Clark Kerr really built the great University of California system and Conant built ETS, they sort of go together. They to my mind are the two big visionaries in the American meritocracy. And of course they were friends and had an elaborate respect for each other. And you know, paid state visits to each other's universities. They had essentially the same vision for America: that you would have this new elite made up of people who were very high intelligence, high academic skills. They would preside over a kind of big, liberal society with big government, but universities, would be technocratic, selfless public servants.
Kerr built a lot of new schools and so on. But both men at heart were elitists. That was the prime thing. Kerr was on the board of Educational Testing Service all through the '50s. And was clearly an ally to ETS in the struggle to use the SAT as an admissions device at the University.
Kerr, in his master plan for education, which made him famous around the world in the early '60s, he very much tightened the access to Berkeley in particular.
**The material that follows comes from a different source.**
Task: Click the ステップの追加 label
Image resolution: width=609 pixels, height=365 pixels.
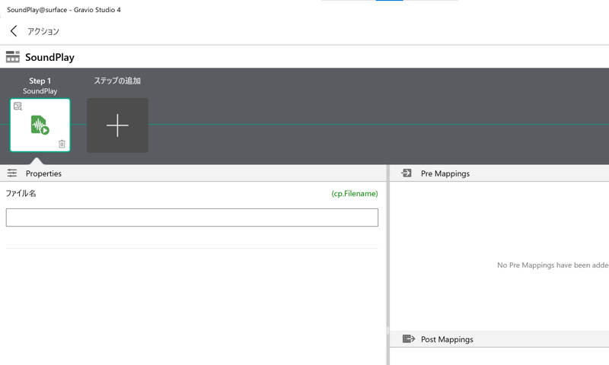Action: coord(117,81)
He wanted Berkeley to be a highly selective world class university...and a world renown research oriented faculty. He wanted to change the nature of Berkeley.
Not dramatically overnight, but move it distinctly away from being a state land-grant college which it was originally, into being a kind of German style, high end research university that had a star faculty and identified and trained the elite of the state of California. He moved it very effectively in that direction. And requiring the SATs was part of that move.
Can you talk a little bit about the history of the acceptance of the SAT at Cal?
Here's what happened with the SAT. ETS setup it's first office in Berkeley in 1947, and began sort of establishing relations with the University of California, with the powers that be there, in hopes of getting them to adopt the SAT as a requirement. Clark Kerr in the early '50s was put on the board of ETS when he was a sort of young rising star.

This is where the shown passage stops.